1. Limited protection
The study found that face masks provide the wearer with limited protection against COVID-19 infection. The findings are consistent with previous research. Health experts have long said a mask provides only limited protection for the person wearing it, but can reduce the risk to others if the wearer is infected, even when showing no symptoms. Masks “…are not a magic bullet” said Dr. Christine Laine, Editor-in-Chief of the Annals of Internal Medicine where the study was posted. “There are people who say, ‘I’m fine, I’m wearing a mask.’ They need to realize they are not invulnerable to infection.” Lane also described previous evidence that masks protect wearers as weak. “These studies cannot differentiate between source control and personal protection of the mask wearer,” she said.
2. 1.8 percent of mask-wearers contracted Covid, 2.1 percent of non-mask wearers
From early April to early June, out of the 4,860 participants who completed the study from the original 6,000 recruited, antibody testing revealed that COVID-19 occurred in 42 participants (1.8 percent) who wore masks, and in 53 participants (2.1 percent) who did not wear masks.
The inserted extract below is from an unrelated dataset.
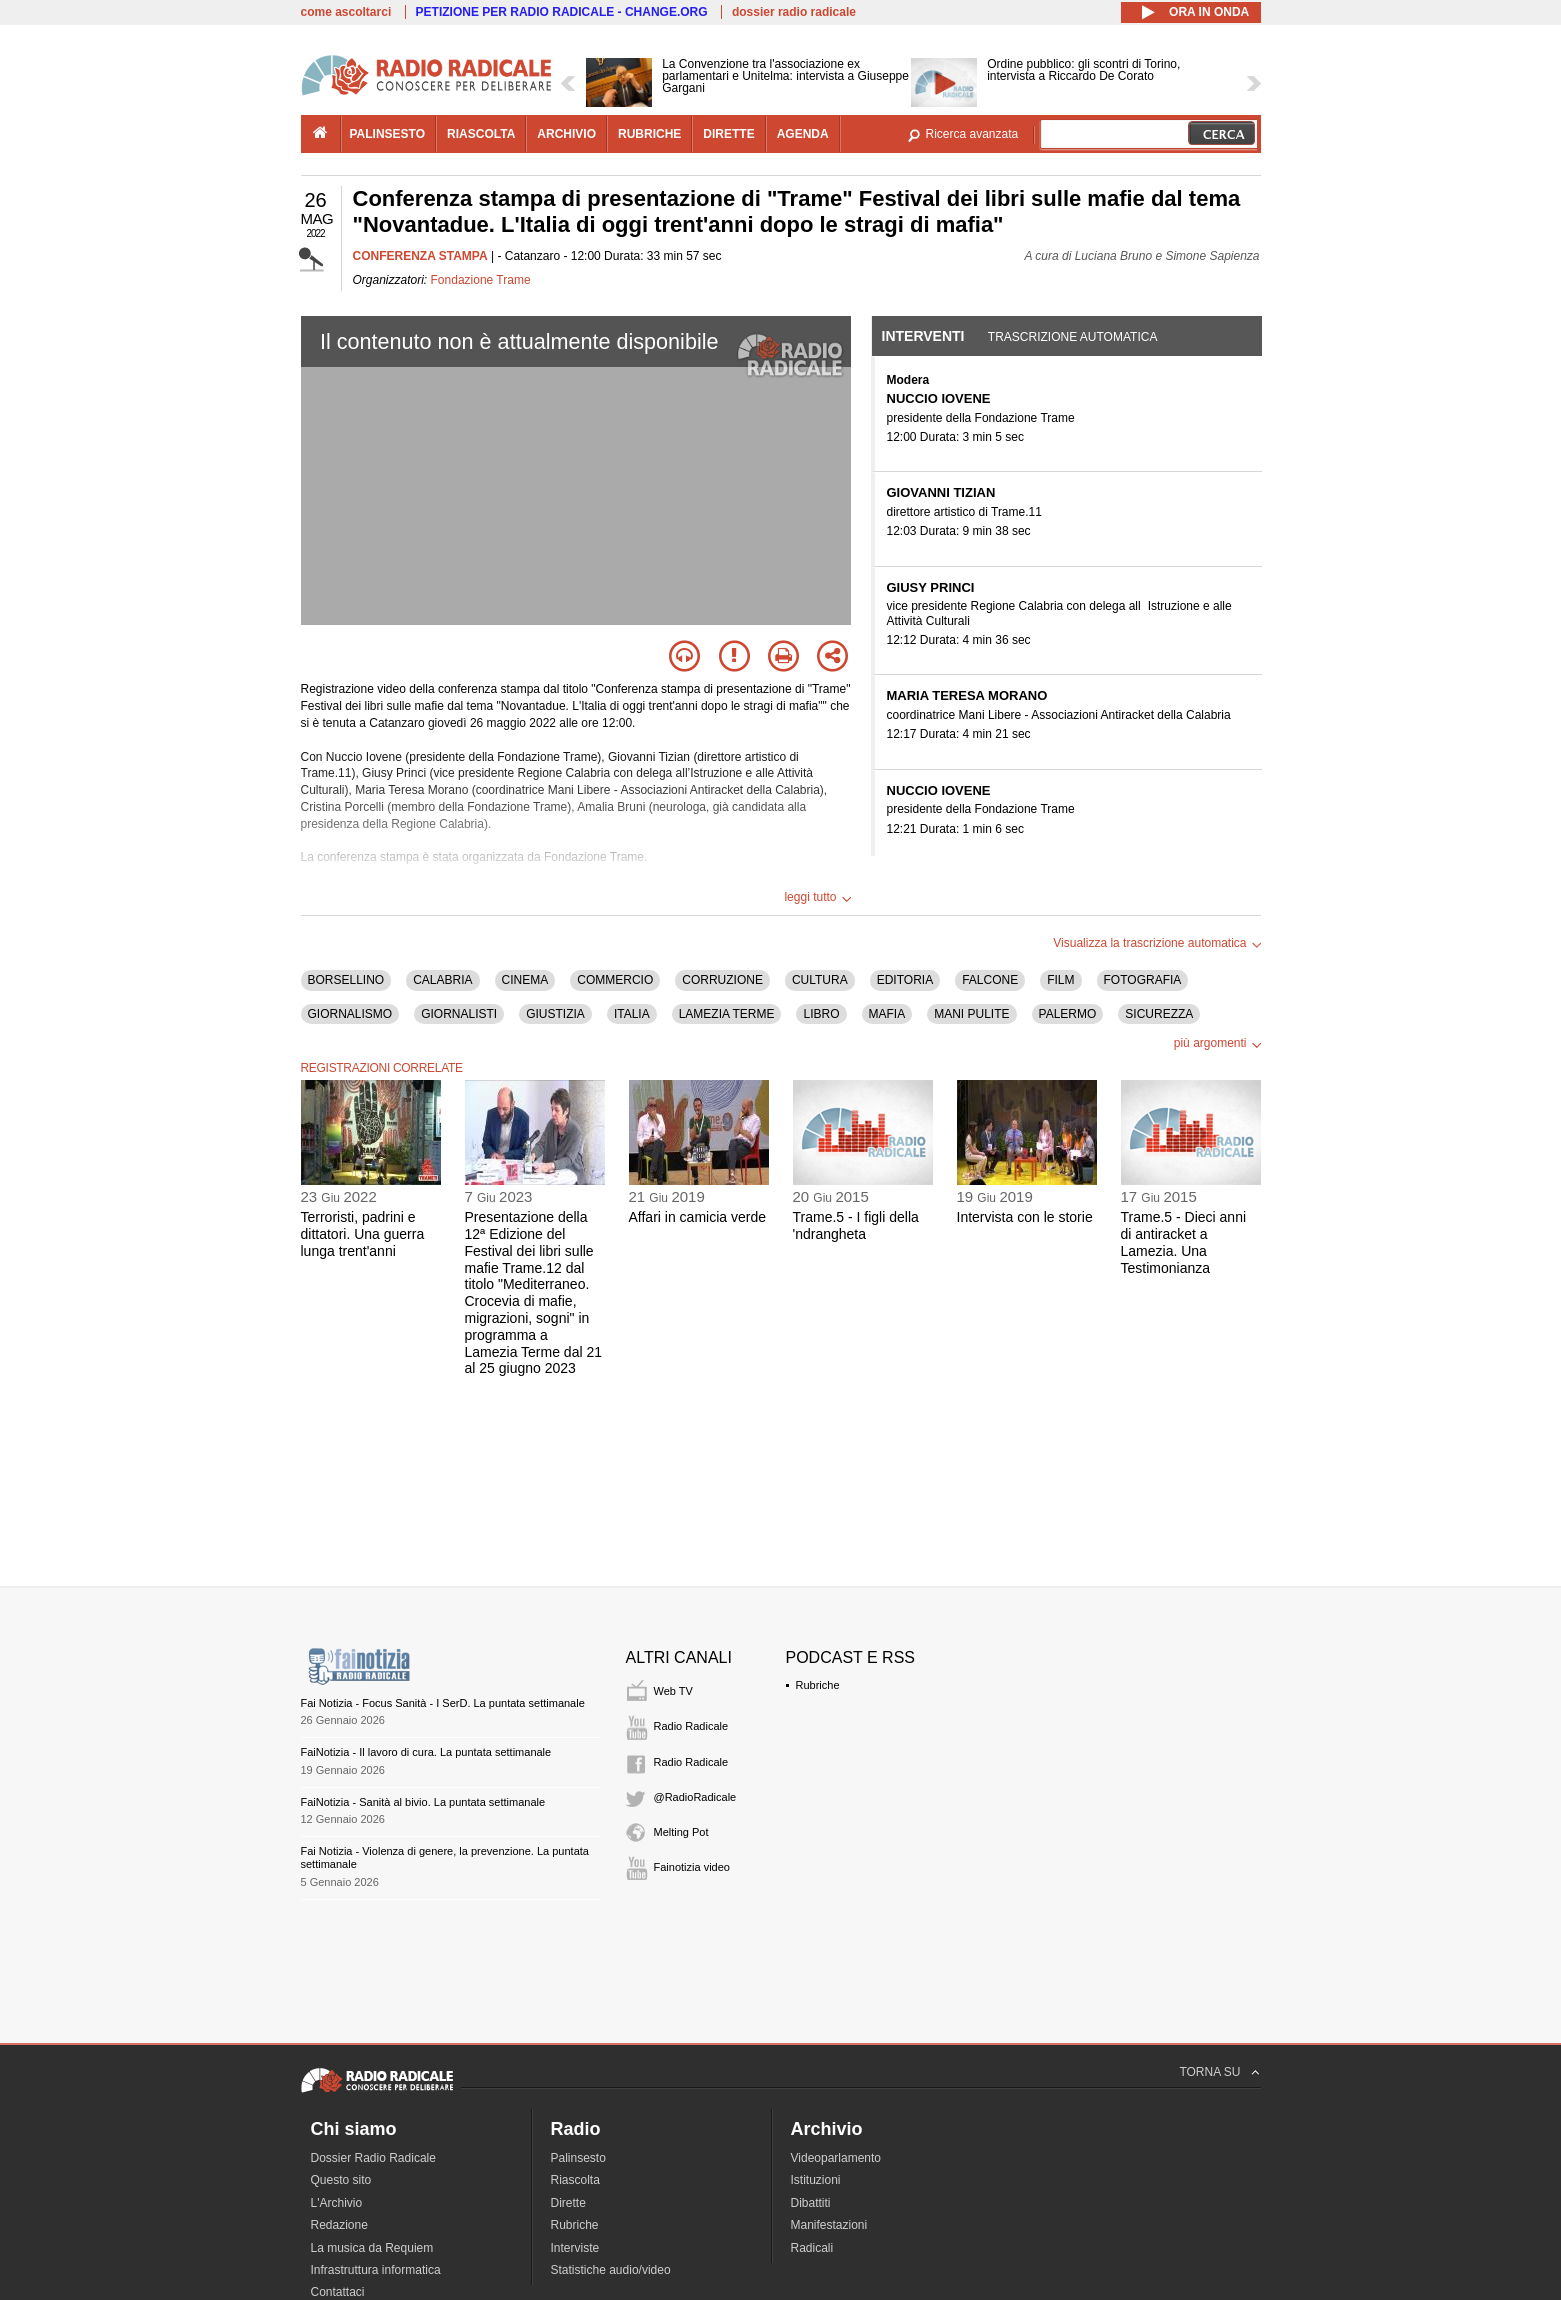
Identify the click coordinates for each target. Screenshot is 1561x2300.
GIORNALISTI (459, 1014)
At that time, 2 percent of the Danish population was infected. Social distancing and frequent hand washing were common, but masks were not.
3. Cloth masks do not have the same protective quality as N-95 masks
This echoes the CDC website, before they altered their position on universal mask wearing and previously cited 10 randomized, controlled trials that showed "…no significant reduction in influenza transmission with the use of face masks." It has long been the policy of OSHA that respirators, such as an N-95s, are the minimum standard for personal protective equipment, yet most people wear cloth or surgical masks.
4. Study did not test the effect of masks in preventing infection to others
Even in light of these conclusions, the study still said that these findings should not be used to argue against mask use to prevent infecting others noting the study "…should not be used to conclude that a recommendation for everyone to wear masks in the community would not be effective in reducing SARS-CoV-2 infections, because the trial did not test the role of masks in source control of SARS-CoV-2 infection."
5. Mainstream media did not want you to see this study
Mask mandated opponents have celebrated the study while mask mandate supporters have criticized it, so much so that the study was buried by the mainstream media. In October, Berlingske, Denmark's oldest daily newspaper, published an article titled "Large Danish mask study rejected by three top journals," explaining why the Danish mask study disappeared.